> **BRIEF**
List every line in the rows below that contains the string "dimensions".
──────── DATA PROVIDED ────────
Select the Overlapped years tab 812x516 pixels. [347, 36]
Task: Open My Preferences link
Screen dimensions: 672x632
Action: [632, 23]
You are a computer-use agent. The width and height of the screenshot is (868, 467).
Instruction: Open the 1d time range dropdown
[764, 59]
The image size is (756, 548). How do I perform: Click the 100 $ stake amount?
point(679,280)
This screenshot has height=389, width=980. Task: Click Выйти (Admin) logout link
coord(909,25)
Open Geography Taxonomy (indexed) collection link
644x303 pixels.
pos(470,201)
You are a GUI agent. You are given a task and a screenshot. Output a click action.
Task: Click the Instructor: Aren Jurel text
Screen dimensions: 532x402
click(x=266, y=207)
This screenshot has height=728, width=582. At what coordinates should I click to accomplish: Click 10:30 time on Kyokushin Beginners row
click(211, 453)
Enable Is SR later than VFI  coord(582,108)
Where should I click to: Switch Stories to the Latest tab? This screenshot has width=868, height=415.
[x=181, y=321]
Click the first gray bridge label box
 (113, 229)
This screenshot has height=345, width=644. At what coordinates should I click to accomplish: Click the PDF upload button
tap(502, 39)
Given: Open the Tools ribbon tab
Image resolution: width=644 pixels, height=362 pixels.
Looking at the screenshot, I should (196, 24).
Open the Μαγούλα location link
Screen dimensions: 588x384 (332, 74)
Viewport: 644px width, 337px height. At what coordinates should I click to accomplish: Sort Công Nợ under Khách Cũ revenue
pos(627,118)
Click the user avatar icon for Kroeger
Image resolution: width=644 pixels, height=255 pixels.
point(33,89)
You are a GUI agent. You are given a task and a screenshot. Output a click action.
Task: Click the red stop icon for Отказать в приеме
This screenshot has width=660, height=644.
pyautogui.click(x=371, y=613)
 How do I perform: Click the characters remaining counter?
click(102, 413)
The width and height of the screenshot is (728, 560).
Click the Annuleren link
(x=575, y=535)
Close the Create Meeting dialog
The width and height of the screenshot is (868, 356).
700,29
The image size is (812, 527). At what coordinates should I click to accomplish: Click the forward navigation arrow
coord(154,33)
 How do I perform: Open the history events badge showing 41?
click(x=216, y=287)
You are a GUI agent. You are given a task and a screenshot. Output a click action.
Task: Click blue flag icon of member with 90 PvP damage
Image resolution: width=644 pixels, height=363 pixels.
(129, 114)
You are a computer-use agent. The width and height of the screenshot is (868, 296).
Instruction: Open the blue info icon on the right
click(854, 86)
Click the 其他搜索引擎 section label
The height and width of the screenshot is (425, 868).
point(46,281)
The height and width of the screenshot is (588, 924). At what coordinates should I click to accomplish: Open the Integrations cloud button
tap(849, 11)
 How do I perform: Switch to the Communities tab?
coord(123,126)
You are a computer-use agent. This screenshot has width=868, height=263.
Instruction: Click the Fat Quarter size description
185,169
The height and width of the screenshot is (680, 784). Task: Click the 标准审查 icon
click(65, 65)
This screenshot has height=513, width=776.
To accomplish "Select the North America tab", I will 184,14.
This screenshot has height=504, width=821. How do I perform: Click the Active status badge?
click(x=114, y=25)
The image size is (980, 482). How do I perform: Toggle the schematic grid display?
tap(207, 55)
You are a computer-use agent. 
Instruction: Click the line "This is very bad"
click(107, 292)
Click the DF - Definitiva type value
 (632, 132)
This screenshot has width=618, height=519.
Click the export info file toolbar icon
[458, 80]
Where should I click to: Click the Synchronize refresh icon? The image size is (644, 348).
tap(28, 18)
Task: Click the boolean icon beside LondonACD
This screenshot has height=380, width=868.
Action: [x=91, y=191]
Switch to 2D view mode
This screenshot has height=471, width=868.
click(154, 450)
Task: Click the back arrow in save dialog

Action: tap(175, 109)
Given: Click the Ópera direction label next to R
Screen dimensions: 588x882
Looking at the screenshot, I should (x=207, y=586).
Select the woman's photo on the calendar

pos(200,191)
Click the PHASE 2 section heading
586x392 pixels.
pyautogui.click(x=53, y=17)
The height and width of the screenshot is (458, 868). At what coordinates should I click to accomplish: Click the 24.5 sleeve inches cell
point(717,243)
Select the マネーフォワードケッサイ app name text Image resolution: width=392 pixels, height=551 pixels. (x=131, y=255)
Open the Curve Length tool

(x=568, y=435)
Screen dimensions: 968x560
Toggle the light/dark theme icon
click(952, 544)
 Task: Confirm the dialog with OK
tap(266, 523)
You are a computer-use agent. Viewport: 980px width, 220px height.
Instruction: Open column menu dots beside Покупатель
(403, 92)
────────
> **THE REPLY**
Screen dimensions: 672x632
Screen dimensions: 532x402
Screen dimensions: 588x384 (332, 74)
Screen dimensions: 588x882
Screen dimensions: 968x560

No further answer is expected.